En marge du sommet du G20 à Johannesburg, la Chine et l’Afrique du Sud ont dévoilé dimanche une nouvelle initiative conjointe destinée à soutenir la modernisation du continent africain. Ce programme s’inscrit dans la continuité des engagements pris au Forum sino-africain de Pékin en 2024, où Pékin avait promis 10 actions majeures en faveur du développement africain.

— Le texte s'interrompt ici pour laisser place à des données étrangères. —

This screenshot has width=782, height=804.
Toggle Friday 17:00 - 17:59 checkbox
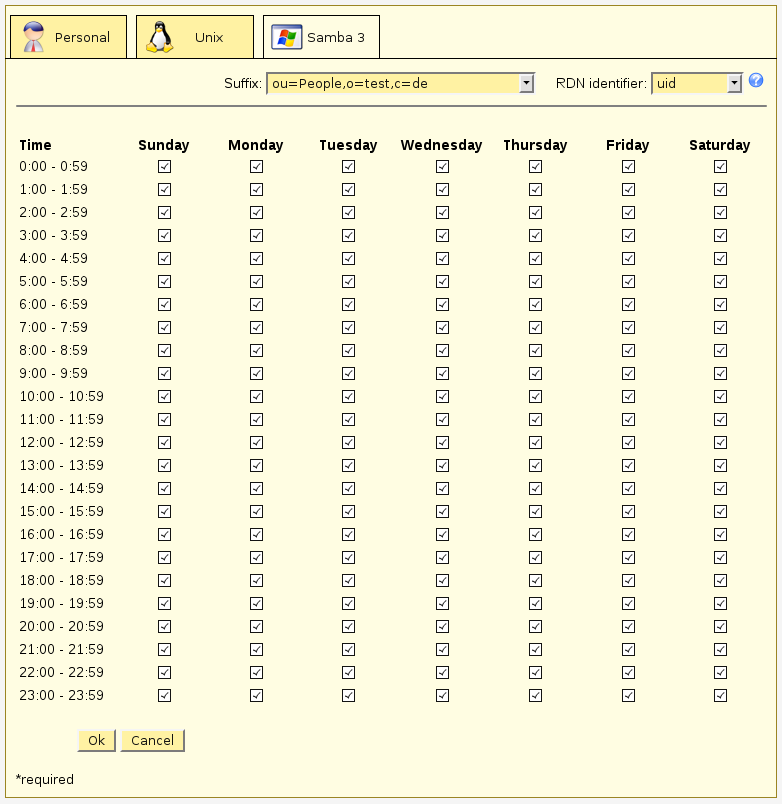pyautogui.click(x=628, y=558)
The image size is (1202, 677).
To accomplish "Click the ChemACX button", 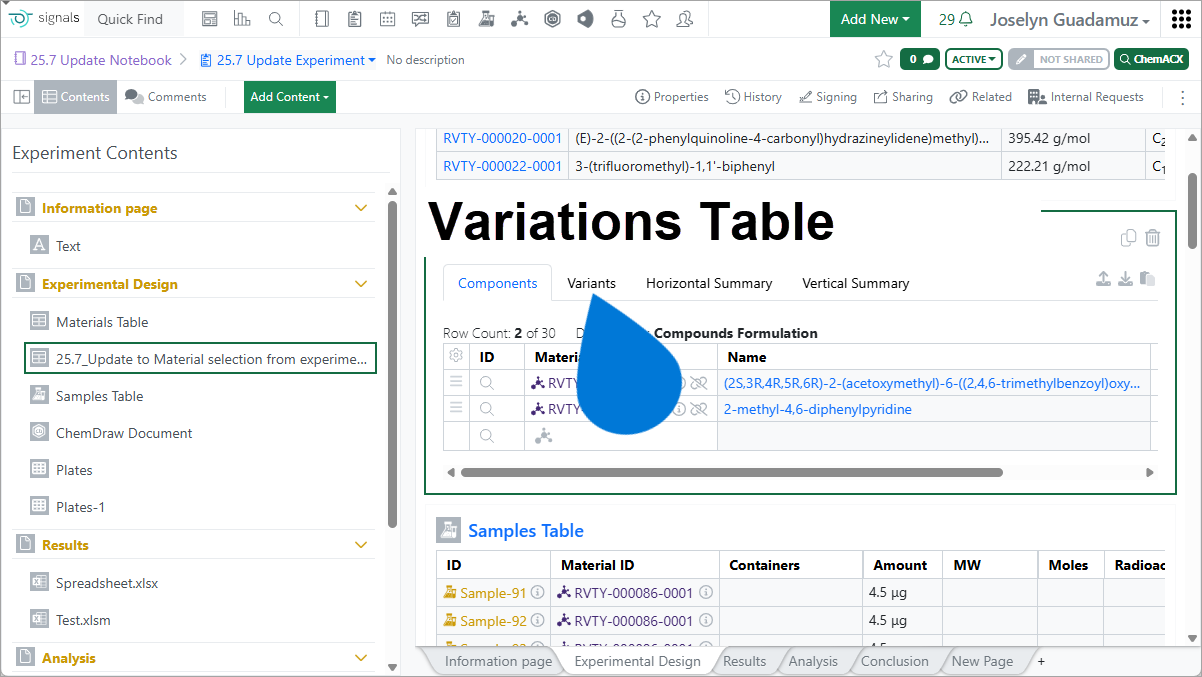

L’objectif est clair : attirer davantage d’investissements internationaux, renforcer les infrastructures vertes et promouvoir une exploitation minière durable. Pour Pékin, cette initiative illustre que « la modernisation n’est pas un privilège réservé à une poignée de pays », selon Zhao Wenfei, ministre conseiller à l’ambassade de Chine en Afrique du Sud. Il évoque un modèle de développement proprement africain, fondé sur la prospérité partagée, le progrès social et la coexistence harmonieuse avec la nature.
Le plan met particulièrement l’accent sur les « mines et minéraux verts », un secteur clé pour la transition énergétique mondiale. Lin Feng, haut responsable chinois du commerce, affirme que la coopération verte ouvre « de nouvelles opportunités de développement à faible émission de carbone ».
La CNUCED apporte son soutien à l’initiative, rappelant les bénéfices déjà observés grâce aux investissements chinois, de l’électricité solaire en zones rurales à la réfrigération de vaccins en Éthiopie. Les modalités précises du programme restent à dévoiler, mais son lancement confirme le resserrement stratégique entre Pékin et Pretoria — un partenariat dont l’influence continue de grandir à l’échelle du continent.